Serve «cautela» dice il CsC, di cui è direttore Luca Paolazzi, nell’interpretare i bassi livelli di spesa in R&S dell’Italia, pari all’1% del fatturato manifatturiero, contro il 3,2% della Germania e il 2,8% della Francia. Sono in parte sottostimati rispetto al dato reale per la loro mancata contabilizzazione e sono penalizzati, anche in questo caso, da fattori esterni, come l’inconsistenza della politica industriale.

Tra l’altro, sottolinea l’analisi curata da Livio Romano, i dati dimostrano che la manifattura riveste un ruolo strategico come motore della crescita: la spesa in R&S nel settore privato è stata coperta per il 74% dal manifatturiero (dato 2012). Altro elemento messo in luce dal CsC è che se la spesa privata è bassa in R&S, nelle altre voci di spesa in innovazione l’Italia si colloca in cima alla classifica delle principali economie europee, con una percentuale dello 0,9 inferiore solo al 2,2 della Germania ma superiore allo 0,6 della Francia e del Regno Unito.
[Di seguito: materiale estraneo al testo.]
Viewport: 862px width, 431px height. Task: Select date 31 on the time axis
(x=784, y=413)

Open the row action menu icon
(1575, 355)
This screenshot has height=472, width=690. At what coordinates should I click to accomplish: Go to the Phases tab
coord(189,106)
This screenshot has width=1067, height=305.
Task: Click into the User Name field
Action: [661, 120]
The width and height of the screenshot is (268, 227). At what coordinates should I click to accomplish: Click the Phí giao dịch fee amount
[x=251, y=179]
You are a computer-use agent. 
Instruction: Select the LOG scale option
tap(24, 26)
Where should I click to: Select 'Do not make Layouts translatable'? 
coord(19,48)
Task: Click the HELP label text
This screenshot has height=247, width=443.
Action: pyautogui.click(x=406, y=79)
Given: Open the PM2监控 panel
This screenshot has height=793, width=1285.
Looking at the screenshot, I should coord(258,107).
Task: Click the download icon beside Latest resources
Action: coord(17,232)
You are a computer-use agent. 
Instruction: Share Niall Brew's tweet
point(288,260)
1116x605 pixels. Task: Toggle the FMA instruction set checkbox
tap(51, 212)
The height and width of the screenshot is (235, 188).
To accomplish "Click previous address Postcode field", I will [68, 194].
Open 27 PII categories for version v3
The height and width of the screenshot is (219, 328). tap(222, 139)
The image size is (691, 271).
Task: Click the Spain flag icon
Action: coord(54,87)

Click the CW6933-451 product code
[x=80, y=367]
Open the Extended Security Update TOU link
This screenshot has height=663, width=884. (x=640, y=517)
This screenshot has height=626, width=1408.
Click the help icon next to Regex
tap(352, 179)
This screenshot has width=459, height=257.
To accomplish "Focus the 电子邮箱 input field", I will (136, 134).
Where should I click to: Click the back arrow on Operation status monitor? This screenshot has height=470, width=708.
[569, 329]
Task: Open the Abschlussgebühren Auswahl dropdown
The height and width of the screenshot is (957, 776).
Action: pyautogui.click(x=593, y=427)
Pesa il grave ritardo del paese rispetto alle altre principali economie, Germania in testa. L’assenza fino a oggi di un significativo beneficio fiscale legato alla contabilizzazione separata per le spese in R&S ha comportato appunto la sottostima nelle statistiche ufficiali. La Nuova Sabatini e il credito per gli investimenti recentemente varato dal governo hanno stimolato la ripresa degli acquisti in macchinari e impianti. Ma «includere nella rendita catastale il valore di macchinari e impianti è del tutto contraddittoria». Occorre fare di più anche nell’accesso alle risorse finanziarie, attivando misure già allo studio come gli industrial bond, ed eliminare i vincoli fiscali per i finanzamenti alternativi a quello bancario. Quanto al credito di imposta per la ricerca e l’innovazione, è del tutto insufficiente e a causa dell’approccio incrementale rischia di penalizzare quelle imprese che hanno investito in R&S durante la crisi. Serve una politica industriale in cui lo Stato sia catalizzatore degli sforzi pubblici e privati attorno ai grandi progetti di sviluppo. È urgente creare la piattaforma finanziaria, definita Risk Sharing Facilities, prevista dalla legge di stabilità e non ancora operativa.